13 September 2006

How You Can Help Serbia

Is your Congressional Representative or Senator on the Serbian Caucus?
Serbian Unity Congress
March 29, 2006

If your Senator or Representative has not joined the Congressional Serbian Caucus, your job as a Serbian American is to try to convince him or her to become one. To determine if your Senator or Representative is not on the Caucus, you can contact the SUC Washington office (202) 469-8643 and ask for assistance.
a. Send letters, faxes and be sure to follow up with phone calls to the member urging him or her to become a member by contacting Brian Fauls from Rep. Burton's office at telephone: (202) 225-2276 (email: (brian.fauls2@mail.house.gov). Ask your family, friends, and kumovi to do the same. If you need help in writing the letter, please contact the SUC Washington office (202) 469-8643, and we will provide you with one to help you draft the letter. You can call your Representative at the U.S. capital switchboard: (800) 839-5276.
b. Call your Senator and your Congressman's office and ask for a meeting. If you are meeting in your local district, you may only get to meet with an aide, this is still very valuable. Phone numbers will be in the front of your phone book, on the web at www.congress.org or you can call the U.S. capital switchboard at (800) 839-5276 or (202) 224-3121 or call the SUC Washington office (202) 469-8643 for assistance.
Face to face meetings will have the biggest impact, and it would be great is if you can take along several people who live in the same Congressional district.
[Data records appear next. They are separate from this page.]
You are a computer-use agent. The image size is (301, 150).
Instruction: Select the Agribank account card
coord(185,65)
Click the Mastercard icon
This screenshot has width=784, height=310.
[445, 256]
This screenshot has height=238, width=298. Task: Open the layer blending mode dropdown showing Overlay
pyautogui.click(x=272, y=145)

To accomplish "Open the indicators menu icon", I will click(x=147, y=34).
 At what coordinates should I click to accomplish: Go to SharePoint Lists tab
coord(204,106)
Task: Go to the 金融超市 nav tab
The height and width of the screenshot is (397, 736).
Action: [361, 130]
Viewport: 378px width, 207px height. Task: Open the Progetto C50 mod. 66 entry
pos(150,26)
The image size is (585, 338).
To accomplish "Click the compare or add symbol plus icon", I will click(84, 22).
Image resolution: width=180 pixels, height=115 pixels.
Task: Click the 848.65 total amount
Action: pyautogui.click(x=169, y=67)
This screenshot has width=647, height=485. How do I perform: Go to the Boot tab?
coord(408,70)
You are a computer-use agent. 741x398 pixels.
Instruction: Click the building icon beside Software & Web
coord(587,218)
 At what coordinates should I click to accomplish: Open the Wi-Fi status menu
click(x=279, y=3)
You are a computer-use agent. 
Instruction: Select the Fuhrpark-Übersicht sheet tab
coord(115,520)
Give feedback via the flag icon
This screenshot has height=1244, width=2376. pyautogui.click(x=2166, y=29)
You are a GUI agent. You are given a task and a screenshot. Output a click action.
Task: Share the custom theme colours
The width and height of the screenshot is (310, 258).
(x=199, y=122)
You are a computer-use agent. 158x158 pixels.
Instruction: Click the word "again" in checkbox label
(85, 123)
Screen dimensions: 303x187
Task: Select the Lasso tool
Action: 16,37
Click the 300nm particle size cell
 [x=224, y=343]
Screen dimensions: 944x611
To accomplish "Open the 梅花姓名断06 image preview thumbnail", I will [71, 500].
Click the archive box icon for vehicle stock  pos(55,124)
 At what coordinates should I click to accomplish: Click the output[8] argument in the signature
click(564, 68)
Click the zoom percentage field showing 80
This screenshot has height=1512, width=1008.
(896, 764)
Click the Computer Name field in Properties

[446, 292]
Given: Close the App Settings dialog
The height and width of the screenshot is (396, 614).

Community leaders – priests, parish leaders, heads of Serbian organizations, etc. -- are particularly good for these meetings, although every voter in the district is important.
c. One of you will host the meeting; this probably means you. You will open and close the conversation with the Senator, Congressman or Congressional aide, and all others in your group will have defined speaking parts that are no more than two minutes.
You can meet with a Senator, Representative or an office aide either in Washington D.C. during the 2006 Serb Day in Washington event this June or in a local office. These tips should be helpful.
1. Make a list of what you want to say to the Scheduler and have it with you when you make the call. It may sound silly, and you may never even look at it, but it will definitely boost your confidence. They will ask for the date, of course, what you would like to speak to the Senator or Representative about, and possibly who will be attending the meeting.
2. Call the Capitol Switchboard at (202) 224-3121 and ask to be connected to your Congress Member’s office or dial the number directly if you have it. If you don’t know who your senator or representative is, visit www.congress.org to find out. All you need is your zip code. Feel free to contact the SUC Washington office at (202) 463-8643.
3. Ask to speak to the Scheduler. If he or she is unavailable leave a message with your name and phone number requesting a meeting. Most likely they will return your phone call; however, if you do not hear back from the Scheduler by the next day, call again the following day. Remember that these people are very busy, but ultimately they work for you, and it is fully within your rights to ask to see and speak to your Member of Congress. Keep making follow up calls until you speak to the Scheduler directly. This could take eight or ten calls, so don’t get discouraged. If you end up with a no, ask to meet with an aide, who is working on international issues. Each office has their own assignments so this could be anyone. Also ask for a meeting in the district when your senator or representative it there. This will require equal persistence. Ask the D.C. Scheduler whom to talk to in the local or district office. They will also have the number if you don’t.
4. Be ready to tell the Scheduler what the meeting will be about. Inform the Scheduler you will be faxing a request for the meeting with all of the pertinent information they require. You may want to ask if they would like it emailed as well.
5. Congratulations! The hard part is over, and you have the meeting secured. The more Serbs who do their part, the stronger our Voice in Washington.